Encuestas versus votos
Carmen Imbert Brugal
El camino ha sido tedioso, obra sin clímax, con final conocido. Será recordado este periodo electoral como aburrido, solo la expectativa de un “debate” inédito atrae. Debate aparte, el interés se concentra en la próxima medición de la popularidad del presidente antes de la celebración de las elecciones y es fácil augurar un resultado tan favorable que convertirá en innecesaria la votación. Beneficiado con amplia ventaja frente a los opositores en sucesivas encuestas, pierde mérito aquello de “el verdadero resultado será el día de las elecciones”. Es la “nueva política” con respaldo masivo de minorías como si se tratara de oxímoron sociológico. Vale la suma y ponderación geométrica, para decidir el mando. Las encuestas sustituyen el escrutinio, se convierten en una opción expedita, económica y evitan complicaciones. Ahorran trabajo y garantizan continuidad sin riesgos ni fatigosos protocolos. El procedimiento sería cónsono con el latir del colectivo, una modificación ad-hoc de la Constitución permitiría la realización.
El ensayo de atender la voz del pueblo como la voz de Dios, comenzó con las condenas irrevocables en la plaza pública. Por aclamación fue decidida la culpabilidad de los escogidos y el proceso penal es una formalidad para ratificar y complacer la demanda de la calle. Ahora acontece con la utilidad del voto, su valor sucumbe porque la población encuestada ha decidido que el presidente siga al mando. Dirigida o espontánea la resolución no es la cuestión, afecta poco, la percepción dicta y no hay peligro en seguirla.

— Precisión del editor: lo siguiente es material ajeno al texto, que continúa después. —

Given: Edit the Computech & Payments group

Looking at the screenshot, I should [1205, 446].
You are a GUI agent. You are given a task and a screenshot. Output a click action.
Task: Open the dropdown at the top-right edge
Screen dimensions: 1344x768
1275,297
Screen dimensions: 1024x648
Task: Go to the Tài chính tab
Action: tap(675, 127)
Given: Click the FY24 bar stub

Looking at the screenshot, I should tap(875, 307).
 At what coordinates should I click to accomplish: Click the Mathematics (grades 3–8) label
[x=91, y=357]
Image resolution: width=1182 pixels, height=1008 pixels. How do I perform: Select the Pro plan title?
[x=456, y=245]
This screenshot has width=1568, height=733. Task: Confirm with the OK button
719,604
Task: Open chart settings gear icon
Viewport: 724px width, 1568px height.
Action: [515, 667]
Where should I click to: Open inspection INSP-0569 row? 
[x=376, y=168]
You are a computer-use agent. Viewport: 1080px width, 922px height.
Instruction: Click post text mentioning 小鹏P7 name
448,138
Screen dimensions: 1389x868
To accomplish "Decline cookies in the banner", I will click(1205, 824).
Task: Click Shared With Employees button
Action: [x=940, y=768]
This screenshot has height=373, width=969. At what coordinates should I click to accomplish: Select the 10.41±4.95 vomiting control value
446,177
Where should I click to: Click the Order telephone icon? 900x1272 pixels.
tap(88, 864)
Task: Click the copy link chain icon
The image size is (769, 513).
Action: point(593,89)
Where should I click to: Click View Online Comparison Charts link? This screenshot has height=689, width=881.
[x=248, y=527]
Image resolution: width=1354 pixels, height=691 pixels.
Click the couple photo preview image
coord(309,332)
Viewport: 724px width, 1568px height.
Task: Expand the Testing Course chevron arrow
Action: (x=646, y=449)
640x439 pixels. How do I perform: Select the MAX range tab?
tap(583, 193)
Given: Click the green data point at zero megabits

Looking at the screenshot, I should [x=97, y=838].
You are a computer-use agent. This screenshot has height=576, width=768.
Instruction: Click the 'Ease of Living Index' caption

El Manifiesto Comunista -1848- comienza con el fantasma que recorre Europa augurando la bienhechora llegada del comunismo, en este pequeño espacio insular no es un fantasma sino la presencia inmarcesible del presidente que recorre el territorio augurando bienestar y gozo. La apuesta es a la permanencia de un insospechado líder que se asienta en el corazón de la nación. ¿Cómo ha sido? ¿cómo ocurrió el fenómeno? Preguntas para la conceptualización ausente en el precario pensamiento criollo, hoy vencido por los alardes y balbuceos del poderío ágrafo y delincuencial, aliado al mando.
El gobernante es una especie de redentor, padre de la patria nueva, gigante en tierra de liliputienses, fascinados con su halo. Impermeable, invulnerable, omnipresente, omnisciente, su aceptación es inmutable.
En sus proclamas estentóreas los humillados y ofendidos no existen. Es portador de una espada liberadora que trasciende, va más allá de las carencias legendarias. Él llegó para enfrentar, desde la cúspide, a la canalla corrompida, malhechores del pasado que, como las oscuras golondrinas de Bécquer, promete que jamás volverán. Y nada más importa, la premisa de la pureza decide la continuación. El mensaje aquieta reclamos, soporta la inseguridad, la violencia, el dominio de los barrios por el microtráfico, tanto o más poderoso que los impunes narcopolíticos. La ostentación de superioridad ética, dicen las mediciones, permite soportar el caos, el embate de los motoristas, la incontrolable oleada de haitianos que ocupan parajes, municipios, barriadas. Sirve asimismo para conjurar el desborde carcelario y la matanza de presuntos culpables. Las encuestas suplantaron la boleta, el hombre seguirá a caballo, como “el jefe”, cuatro años más.